Embodying the Fact and Fiction of my Ancestry is a photographic series that explores my longing for connection to my bloodline. The theme of memory and the changing aesthetic of photography with time are also explored through these performative self-portraits.

Embodying the Fact and Fiction of my Ancestry is a photographic series that explores my longing for connection to my bloodline. The theme of memory and the changing aesthetic of photography with time are also explored through these performative self-portraits. This series was inspired by the amazement that I had little to no information about the women who existed in my bloodline, and whose existence was necessary for my own. I am half English and half Egyptian, but my own heritage seems foreign to me as my immediate family immigrated to Canada while I was still very young. I started speculating with my mother about her knowledge of her English family tree, as both her parents have passed, I had no one but my mother to collect memories from except our dusty family album. On my Egyptian side, I had many questions to ask my grandmother about her own life, and the life of her grandmothers. With the regret of forgetting the only common language between my grandmother and I, my father began to help as an intermediator. Questions were forgotten and long answers became short, and I was left with not much more information than I had at the start. My imagination soon came to fill in the missing gaps, and I found myself visualizing the lineage I had been yearning to connect with. In this project, I traced the “could have been” lives of both my grandmothers, their grandmothers, and ultimately the grandmothers of their grandmothers.

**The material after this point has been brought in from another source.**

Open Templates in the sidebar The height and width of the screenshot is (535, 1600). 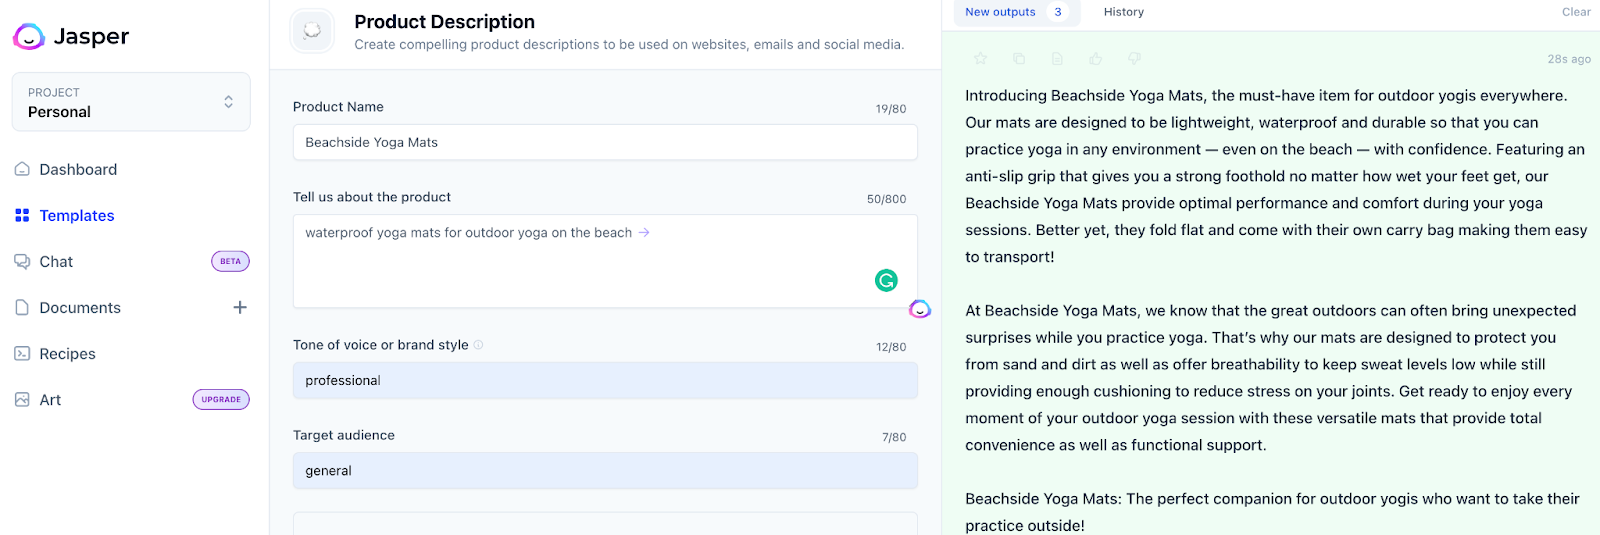click(76, 215)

With an uncanny resemblance between all six performative self-portraits, the series truly is meant to confuse the viewer with the visual elements that are at play. During the time of the photographs creation, I imagined myself as each woman I have depicted, at the age I currently am. In each photograph I see a performance, a self-portrait, and a portrait of a woman I wish I knew. Themes of memory, and loss of true living memory, become clear when recreating the aesthetic of the physical appearance of the photographs. The photographs when in their final form are artifacts in themselves - ones that can be lost, can be found, and can be broken.

Although the living memories of the women of my ancestry have been ephemeral, my wonder for them will be embedded in this work as an everlasting symbol of appreciation.

© Alia Youssef - "Mediha, 1960, Gerga, Egypt."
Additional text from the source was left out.